# Trim & tilt problem



## FishinFool

Wirelessly posted

When I tilt all the way up, the motor stays up and will not go down. This was not a big problem, because I would turn the manual release screw a half turn which would bring the motor down then I would close the manual release screw. At that point I could trim & tilt as normal. Well yesterday morning I tilted my motor too high and it got stuck. I attempted to turn the manual release screw and the screw slot broke in half. Now I'm screwed with a motor in the up position and a broken screw head. The motor is a 1996 Evinrude 150 Ocean Pro. Suggestions and snide remarks welcomed. I need some laughter at this point.


----------



## Johnms

I don't know how to fix this but I can say that if you were an Alabama fan you could prop up the motor with one of those national championship trophies, then drill out the screw. Again I really have no idea.


----------



## Deeplines

Don't understand what you mean by screw slot broke in half. Can you take a pix and post it?

That screw should be easy to replace. Maybe use an easy out?


----------



## lastcast

Take an old sharp short punch and tap it offset to unscrew it, then replace the screw. Sounds like your saying your down side of tilt isn't working but the down of trim is, is that correct?


----------



## TheCaptKen

He can't tap it being its down in a hole and can't reach it. He will need to remove the trim assembly to remove the release screw and replace it. You have a shuttle valve sticking and not releasing.


----------



## SoCal619

TheCaptKen said:


> He can't tap it being its down in a hole and can't reach it. He will need to remove the trim assembly to remove the release screw and replace it. You have a shuttle valve sticking and not releasing.

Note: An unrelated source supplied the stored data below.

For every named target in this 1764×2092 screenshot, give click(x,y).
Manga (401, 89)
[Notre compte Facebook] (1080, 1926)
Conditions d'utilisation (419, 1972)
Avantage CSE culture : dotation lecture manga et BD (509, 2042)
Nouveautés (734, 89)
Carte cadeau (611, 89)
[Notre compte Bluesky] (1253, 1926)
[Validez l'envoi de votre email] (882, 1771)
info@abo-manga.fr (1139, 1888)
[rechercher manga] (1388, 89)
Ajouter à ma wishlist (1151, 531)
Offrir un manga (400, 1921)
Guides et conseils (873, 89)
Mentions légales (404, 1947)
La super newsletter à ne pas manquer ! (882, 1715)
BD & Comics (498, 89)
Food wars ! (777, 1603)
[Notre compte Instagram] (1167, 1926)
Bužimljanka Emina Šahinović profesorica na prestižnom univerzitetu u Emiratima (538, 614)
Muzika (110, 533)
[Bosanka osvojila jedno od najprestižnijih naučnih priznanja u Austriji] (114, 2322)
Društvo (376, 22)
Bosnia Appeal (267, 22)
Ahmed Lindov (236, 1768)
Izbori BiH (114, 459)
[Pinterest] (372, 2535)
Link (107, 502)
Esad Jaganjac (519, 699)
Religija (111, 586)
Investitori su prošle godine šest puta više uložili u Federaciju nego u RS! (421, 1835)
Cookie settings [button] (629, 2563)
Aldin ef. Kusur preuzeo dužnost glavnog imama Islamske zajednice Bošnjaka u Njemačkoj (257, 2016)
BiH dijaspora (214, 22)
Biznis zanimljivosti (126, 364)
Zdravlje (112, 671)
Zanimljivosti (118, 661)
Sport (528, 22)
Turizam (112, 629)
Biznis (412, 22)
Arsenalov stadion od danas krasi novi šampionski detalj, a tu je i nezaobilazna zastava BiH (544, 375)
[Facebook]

+1. I had the same exact issue about 7 months ago. I had valves sticking and I couldn't bring the motor down from full tilt when I broke the air release screw. I had to disassemble the tilt/trim, replace the seals and replace the broken screw. Well I didn't actually do it, I had Shane Livingston from this forum hook it all up for me at a fair price. If you think it might be too much, give him a buzz, he's a knowledgable dude. 

BTW: we used an EZ-out for the stripped screw cuz it seemed like a plastic composite material and not aluminum or steel.


----------



## FishinFool

CaptKen & Socal I think you nailed it. Socal, where did you find a replacement screw after you drilled the original out? 

Thank you,

Jim


----------



## metal11

If you are careful you can drill and easy out that screw. Then replace it. Remove the snap ring first. Does your motor run when you are trying to lower it?


----------



## FishinFool

Yes, it runs when I'm trying to lower it.


----------



## Deeplines

It may just be me but screw doesn't look busted. Looks like a bigger head on the screwdriver is needed then replace the screw.

As for the snide remarks, use the had you whack off with. That wrist is normally stronger then the other. Put a little more toruque on the thang!!!


----------



## jasoncooperpcola

Dont drill it out. Dismount the motor, and remove either the tilt trim or the starboard bracket. Then you can get a socket on it. You need to remove the c clip then the valve screws out. I went thru almost the same deal when my o ring blew in my manual release valve. Or you can try to drill the access hole bigger.

Edit, after looking at the pics again. Either yours is rounded off or it did not have a hex head. Try a bigger screwdriver or a chainsaw scrench. lLooks like you have a bigger access hole than my Johnson.


----------



## FishinFool

Wirelessly posted

The screw head was a single slot head that the top half broke off when I tried to open it up.


----------



## marmidor

IF and I say if only because the pic looks like there might be a just enough left of the head to get a bite on, pick up some heavy grit valve lapping compound and put a little on a good screw driver. That may give you just enough to break it loose. First I would soak it down with a good penetrating oil like PB BLASTER or something along those lines . good luck!


----------



## SoCal619

That looks identical to how my screw was, and the bigger flathead I got, it just deteriorated more. The fact that you had to use it multiple times to let the motor down means its leaking fluid and can't maintain the vacuum. I'm telling you, after dismounting the assembly, EZ-outing the screw, and replacing that and the seals, I haven't had a problem since. I got the part number for the screw off boats.net. Get the part number and call around, they usually use the same screw for a number of years and I bet someone locally has it.


----------



## lastcast

Try a manual impact driver.


----------



## Fishing flip

i got the same motor and mine did the same thing it would not lower anyone know how to fix


----------